§ Provided text
Starting a Street Food Stall

We’re often contacted by people who are keen to run a street food stall but don’t know where to start. The process of setting up a street food stall can seem a little intimidating to newcomers: What licences do you need? What are the rules around selling food? Isn’t it very expensive? If you’re keen to start selling some incredible hot food to the public, here’s a quick guide to hopefully put your mind at ease.

What licences do I need?
If you’re planning to serve food and/or drink at the market, we also need to see a copy of your Food Hygiene Certificate. This should be at least level 2. Courses to obtain these are widely available and start from £10. We tend to recommend NCASS as they’re the most highly accredited organisation offering the Level 2 training.

The other thing we require from all traders – not just those selling food and drink – is evidence of public liability insurance with cover of at least £5m. This is easily obtained and widely available but we tend to recommend Marketline as they specialise in market stall insurance.

There’s no need for any other licences from street food stalls – Levenshulme Market has a market rights licence, trading licence and its own insurance policy which covers the presence and activities of our traders while we’re operating.

What else do I need to do?
The other things to be aware of are a couple of legal requirements which may or may not be relevant depending on what you plan to sell.

§ Collected data
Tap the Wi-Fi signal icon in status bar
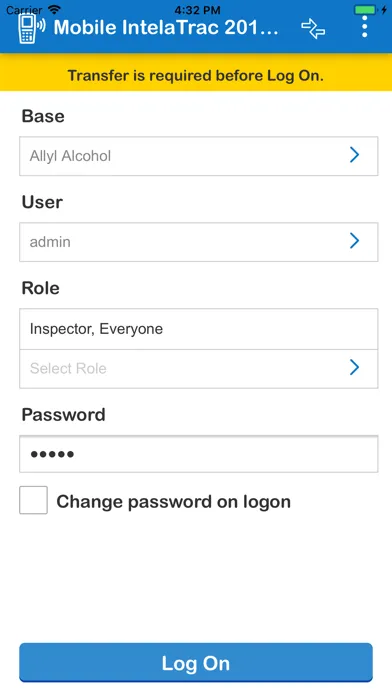392x696 pixels. coord(55,9)
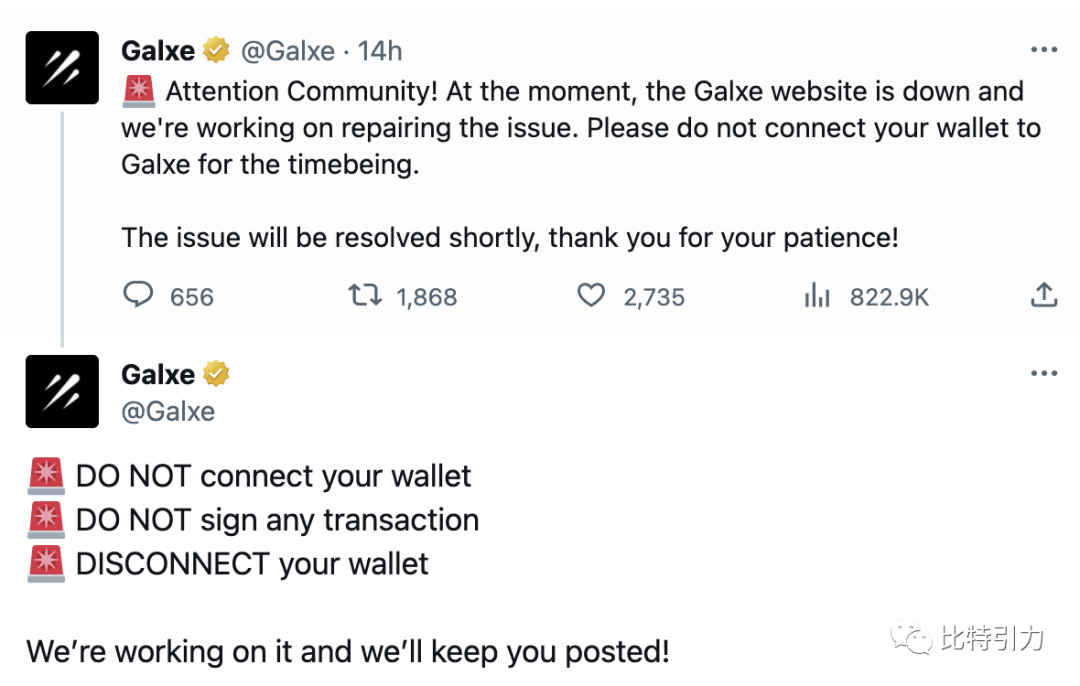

§ Given instruction
Pick up the guide to starting a street food stall after its final sentence and keep writing it in the same style.

§ Exercise output
Natasha’s Law came into effect last year which requires food businesses to provide full ingredient list labelling on any food pre-packaged for direct sale on the premises in order to raise awareness of any allergens. There’s more info at but the headline is that if you’re planning to sell any food or drink which is pre-packaged it must have a label on it listing the contents, just like you find in a supermarket.

Labelling isn’t necessary for items of food which are prepared or packaged on the site, but traders still need to have something on their stall which either informs customers of all ingredients or a sign which says something like ‘please ask about ingredients’. Obviously, it’s important that you also know what your products contain!

Hygiene requirements
Those preparing food on the premises are required to have washing facilities at the stall which should include a supply of hot water, towels, bowl, soap and ideally a nailbrush. There’s no running water available at Levenshulme Market, but an insulated flask hot water is fine. If you are using knives or other serving implements you will need separate washing facilities for those, ie. they can’t be be the same as those used for hand washing.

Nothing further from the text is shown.